There's a set of methods called "robust" principal component analysis (here, "robust" means resistant to influence from outliers). One example is Hubert et al., "ROBPCA: A new approach to robust principal component analysis," from Technometrics (2005): https://doi.org/10.1198/004017004000000563. In that paper, in particular, a subset of obervations (say, 75%) are used to estimate principal components as those observations are assumed to be non-outliers. The paper then proposes methods that are intended to identify candidate outliers.

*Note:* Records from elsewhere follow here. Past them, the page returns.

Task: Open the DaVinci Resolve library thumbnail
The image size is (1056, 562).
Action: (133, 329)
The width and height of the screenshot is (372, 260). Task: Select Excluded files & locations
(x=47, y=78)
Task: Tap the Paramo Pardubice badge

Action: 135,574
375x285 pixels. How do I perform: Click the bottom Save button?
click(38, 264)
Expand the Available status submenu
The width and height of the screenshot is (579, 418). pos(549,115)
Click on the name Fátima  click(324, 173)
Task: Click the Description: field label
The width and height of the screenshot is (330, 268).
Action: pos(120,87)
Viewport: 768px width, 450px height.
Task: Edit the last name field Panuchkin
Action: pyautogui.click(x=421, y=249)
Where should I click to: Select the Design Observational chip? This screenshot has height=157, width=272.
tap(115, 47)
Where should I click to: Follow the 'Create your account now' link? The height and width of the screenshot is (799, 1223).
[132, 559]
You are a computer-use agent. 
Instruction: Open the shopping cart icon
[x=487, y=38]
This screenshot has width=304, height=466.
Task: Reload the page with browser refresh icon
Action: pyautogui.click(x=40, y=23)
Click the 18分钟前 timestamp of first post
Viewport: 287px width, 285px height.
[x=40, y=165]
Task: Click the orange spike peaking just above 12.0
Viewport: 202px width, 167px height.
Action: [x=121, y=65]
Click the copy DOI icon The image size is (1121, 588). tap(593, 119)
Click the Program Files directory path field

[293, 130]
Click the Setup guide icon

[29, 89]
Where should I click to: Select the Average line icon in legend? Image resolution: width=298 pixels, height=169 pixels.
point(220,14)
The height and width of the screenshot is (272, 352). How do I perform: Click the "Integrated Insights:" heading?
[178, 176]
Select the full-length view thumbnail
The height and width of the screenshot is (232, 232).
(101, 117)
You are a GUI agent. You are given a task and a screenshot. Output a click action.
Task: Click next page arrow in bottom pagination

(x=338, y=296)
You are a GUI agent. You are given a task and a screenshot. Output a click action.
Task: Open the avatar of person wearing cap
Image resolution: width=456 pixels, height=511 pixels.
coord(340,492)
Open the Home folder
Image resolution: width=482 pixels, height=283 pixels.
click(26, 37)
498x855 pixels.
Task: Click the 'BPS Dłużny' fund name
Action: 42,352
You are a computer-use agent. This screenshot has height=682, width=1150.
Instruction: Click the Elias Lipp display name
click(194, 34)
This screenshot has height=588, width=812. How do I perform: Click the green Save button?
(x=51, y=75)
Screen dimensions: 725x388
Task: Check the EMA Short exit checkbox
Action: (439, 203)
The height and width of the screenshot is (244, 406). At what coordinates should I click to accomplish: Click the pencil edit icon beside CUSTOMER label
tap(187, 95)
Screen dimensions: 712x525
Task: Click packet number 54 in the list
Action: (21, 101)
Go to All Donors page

I can see the value in having a method for PCA that can help identify outliers if one then investigates the outliers found. If some of the outliers are then deemed to be inappropriate to include with the rest of the data (perhaps because they represent contaminated results or are from a population too different from the rest to justify lumping together), they can be removed. But suppose then that some observations identified as "outliers" are judged to be in-sample, and should not be modified or excluded. Then I'm nervous about using the resulting PCs as a substitute for conventional (let's say non-robust) PCs. There's theory for what conventional PCs mean and estimate in relation to the population. I don't know what the analogue is for robust PCs, what they're estimating, and whether what they estimate is desirable or meaningful.
So taking that supposition that observations identified by robust PCA as "outliers" are kept in the sample as-is. What is robust PCA estimating in the population and why do I care about it? Why should I continue to use robust PCA?